Information given:
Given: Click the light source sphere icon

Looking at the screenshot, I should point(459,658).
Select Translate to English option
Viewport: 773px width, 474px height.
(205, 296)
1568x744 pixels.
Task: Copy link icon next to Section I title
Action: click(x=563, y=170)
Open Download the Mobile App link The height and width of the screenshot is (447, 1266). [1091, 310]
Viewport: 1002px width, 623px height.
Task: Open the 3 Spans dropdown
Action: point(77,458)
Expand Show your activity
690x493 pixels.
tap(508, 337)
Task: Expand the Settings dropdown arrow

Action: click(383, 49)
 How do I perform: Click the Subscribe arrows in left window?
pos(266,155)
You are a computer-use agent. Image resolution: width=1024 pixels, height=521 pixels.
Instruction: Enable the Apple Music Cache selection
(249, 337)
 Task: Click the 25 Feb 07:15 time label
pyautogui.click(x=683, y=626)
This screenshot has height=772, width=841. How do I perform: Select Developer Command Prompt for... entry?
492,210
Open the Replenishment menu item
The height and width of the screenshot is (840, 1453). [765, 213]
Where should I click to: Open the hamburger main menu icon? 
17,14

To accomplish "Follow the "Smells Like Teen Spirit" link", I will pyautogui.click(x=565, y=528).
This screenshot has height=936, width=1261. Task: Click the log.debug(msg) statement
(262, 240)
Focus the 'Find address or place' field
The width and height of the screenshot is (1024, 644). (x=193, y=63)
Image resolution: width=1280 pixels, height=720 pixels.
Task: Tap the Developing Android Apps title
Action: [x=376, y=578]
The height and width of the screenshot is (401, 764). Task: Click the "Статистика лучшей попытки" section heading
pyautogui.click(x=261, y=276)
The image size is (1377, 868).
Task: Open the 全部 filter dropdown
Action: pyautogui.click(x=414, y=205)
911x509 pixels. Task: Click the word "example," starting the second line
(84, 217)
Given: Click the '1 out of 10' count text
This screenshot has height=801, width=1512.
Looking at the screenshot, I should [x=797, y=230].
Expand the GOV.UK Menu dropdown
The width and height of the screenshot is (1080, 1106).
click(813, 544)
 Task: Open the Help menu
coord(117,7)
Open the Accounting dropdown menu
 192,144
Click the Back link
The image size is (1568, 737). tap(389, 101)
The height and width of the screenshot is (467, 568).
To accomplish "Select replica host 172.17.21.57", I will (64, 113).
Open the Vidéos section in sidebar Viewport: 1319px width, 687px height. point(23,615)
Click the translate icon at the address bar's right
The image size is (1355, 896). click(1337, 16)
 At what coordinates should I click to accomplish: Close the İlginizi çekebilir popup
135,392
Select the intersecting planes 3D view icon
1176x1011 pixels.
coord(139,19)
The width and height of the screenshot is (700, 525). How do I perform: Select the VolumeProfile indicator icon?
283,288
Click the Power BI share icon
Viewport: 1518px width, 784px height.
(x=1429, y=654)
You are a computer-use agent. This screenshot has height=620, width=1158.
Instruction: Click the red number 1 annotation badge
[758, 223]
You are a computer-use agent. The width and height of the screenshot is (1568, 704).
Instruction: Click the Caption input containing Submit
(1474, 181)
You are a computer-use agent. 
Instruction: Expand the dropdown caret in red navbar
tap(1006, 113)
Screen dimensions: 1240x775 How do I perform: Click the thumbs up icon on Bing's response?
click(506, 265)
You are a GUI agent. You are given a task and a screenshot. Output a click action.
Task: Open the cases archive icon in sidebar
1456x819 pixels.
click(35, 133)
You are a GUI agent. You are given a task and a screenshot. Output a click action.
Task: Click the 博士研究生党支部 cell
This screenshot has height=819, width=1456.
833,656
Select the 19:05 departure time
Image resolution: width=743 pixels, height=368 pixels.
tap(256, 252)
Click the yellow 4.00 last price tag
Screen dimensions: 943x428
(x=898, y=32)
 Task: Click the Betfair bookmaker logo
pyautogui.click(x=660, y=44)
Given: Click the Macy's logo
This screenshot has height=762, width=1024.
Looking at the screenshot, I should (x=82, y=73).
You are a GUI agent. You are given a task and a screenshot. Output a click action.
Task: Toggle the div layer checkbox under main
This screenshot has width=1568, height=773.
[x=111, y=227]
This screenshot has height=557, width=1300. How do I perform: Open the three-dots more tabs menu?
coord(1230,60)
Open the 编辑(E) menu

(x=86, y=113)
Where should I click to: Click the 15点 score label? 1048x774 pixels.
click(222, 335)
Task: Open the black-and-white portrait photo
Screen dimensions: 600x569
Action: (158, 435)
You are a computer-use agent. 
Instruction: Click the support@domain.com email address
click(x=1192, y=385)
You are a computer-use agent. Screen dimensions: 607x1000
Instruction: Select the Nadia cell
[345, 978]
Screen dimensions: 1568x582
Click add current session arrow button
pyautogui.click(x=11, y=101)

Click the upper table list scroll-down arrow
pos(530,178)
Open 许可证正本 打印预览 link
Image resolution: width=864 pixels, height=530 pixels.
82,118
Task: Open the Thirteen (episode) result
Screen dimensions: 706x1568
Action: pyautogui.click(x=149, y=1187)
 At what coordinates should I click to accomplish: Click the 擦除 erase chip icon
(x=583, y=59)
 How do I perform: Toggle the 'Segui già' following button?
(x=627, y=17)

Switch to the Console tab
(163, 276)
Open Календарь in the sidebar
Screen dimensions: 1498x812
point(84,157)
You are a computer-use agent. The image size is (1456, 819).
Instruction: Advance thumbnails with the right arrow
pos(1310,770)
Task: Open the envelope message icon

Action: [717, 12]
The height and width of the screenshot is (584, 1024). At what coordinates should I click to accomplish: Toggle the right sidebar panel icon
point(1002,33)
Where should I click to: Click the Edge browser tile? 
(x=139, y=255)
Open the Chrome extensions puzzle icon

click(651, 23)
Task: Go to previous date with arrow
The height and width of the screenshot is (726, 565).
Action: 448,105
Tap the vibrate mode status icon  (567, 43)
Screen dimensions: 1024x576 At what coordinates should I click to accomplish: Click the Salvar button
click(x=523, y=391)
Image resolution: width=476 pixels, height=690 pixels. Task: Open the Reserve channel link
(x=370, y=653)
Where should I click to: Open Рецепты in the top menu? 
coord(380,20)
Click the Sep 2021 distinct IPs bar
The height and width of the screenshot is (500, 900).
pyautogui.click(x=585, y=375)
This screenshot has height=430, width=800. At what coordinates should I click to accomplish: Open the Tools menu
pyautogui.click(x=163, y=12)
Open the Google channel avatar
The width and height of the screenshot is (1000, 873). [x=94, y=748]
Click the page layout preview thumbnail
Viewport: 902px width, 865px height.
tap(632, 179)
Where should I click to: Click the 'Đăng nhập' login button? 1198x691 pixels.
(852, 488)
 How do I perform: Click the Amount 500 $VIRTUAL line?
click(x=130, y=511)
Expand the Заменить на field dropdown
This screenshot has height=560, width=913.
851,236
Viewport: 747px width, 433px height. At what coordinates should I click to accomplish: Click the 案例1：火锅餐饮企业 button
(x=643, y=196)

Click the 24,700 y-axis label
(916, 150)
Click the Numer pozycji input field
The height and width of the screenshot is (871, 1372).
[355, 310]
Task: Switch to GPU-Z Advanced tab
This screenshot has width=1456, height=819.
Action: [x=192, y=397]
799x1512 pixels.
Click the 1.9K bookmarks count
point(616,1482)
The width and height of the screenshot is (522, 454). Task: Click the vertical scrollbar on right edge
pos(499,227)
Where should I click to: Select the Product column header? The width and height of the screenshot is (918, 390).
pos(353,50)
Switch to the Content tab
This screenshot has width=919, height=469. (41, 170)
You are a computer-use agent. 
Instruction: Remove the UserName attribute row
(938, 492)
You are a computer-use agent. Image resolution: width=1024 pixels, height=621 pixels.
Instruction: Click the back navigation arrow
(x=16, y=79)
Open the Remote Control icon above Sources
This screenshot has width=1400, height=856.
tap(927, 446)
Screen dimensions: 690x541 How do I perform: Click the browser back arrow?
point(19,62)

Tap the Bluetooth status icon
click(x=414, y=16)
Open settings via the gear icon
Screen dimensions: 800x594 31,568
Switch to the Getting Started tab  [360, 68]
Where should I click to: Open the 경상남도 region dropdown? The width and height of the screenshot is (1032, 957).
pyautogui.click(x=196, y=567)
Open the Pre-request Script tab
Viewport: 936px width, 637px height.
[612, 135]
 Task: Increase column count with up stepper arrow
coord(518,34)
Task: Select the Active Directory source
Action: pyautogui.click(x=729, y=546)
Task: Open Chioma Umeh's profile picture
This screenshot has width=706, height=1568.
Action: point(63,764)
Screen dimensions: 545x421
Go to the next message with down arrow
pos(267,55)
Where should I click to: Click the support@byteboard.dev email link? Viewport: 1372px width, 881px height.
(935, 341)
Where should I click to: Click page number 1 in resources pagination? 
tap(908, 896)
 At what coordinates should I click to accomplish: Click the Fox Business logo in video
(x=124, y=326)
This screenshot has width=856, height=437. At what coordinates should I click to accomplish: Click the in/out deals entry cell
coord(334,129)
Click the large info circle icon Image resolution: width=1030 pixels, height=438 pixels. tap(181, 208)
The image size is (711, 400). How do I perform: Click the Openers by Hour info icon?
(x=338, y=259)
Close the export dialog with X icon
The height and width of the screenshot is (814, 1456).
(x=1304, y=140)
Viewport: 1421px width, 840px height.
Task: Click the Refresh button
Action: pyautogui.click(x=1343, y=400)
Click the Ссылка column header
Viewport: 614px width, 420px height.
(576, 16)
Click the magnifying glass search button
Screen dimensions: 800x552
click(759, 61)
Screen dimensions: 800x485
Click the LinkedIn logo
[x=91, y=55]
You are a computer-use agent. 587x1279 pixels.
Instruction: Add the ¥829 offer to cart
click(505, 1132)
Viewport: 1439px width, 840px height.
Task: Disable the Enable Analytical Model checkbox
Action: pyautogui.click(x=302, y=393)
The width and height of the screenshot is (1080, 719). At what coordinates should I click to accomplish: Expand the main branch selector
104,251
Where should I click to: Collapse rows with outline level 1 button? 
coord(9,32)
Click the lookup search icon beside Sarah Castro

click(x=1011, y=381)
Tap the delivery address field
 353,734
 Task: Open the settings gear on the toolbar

Given task: Reproduce the items verbatim from the line with "Click the Numer pozycji input field" to the line with "Switch to the Getting", including both of those lines.

Result for this task:
Click the Numer pozycji input field
The height and width of the screenshot is (871, 1372).
[355, 310]
Task: Switch to GPU-Z Advanced tab
This screenshot has width=1456, height=819.
Action: [x=192, y=397]
799x1512 pixels.
Click the 1.9K bookmarks count
point(616,1482)
The width and height of the screenshot is (522, 454). Task: Click the vertical scrollbar on right edge
pos(499,227)
Where should I click to: Select the Product column header? The width and height of the screenshot is (918, 390).
pos(353,50)
Switch to the Content tab
This screenshot has width=919, height=469. (41, 170)
You are a computer-use agent. 
Instruction: Remove the UserName attribute row
(938, 492)
You are a computer-use agent. Image resolution: width=1024 pixels, height=621 pixels.
Instruction: Click the back navigation arrow
(x=16, y=79)
Open the Remote Control icon above Sources
This screenshot has width=1400, height=856.
tap(927, 446)
Screen dimensions: 690x541 How do I perform: Click the browser back arrow?
point(19,62)

Tap the Bluetooth status icon
click(x=414, y=16)
Open settings via the gear icon
Screen dimensions: 800x594 31,568
Switch to the Getting Started tab  [360, 68]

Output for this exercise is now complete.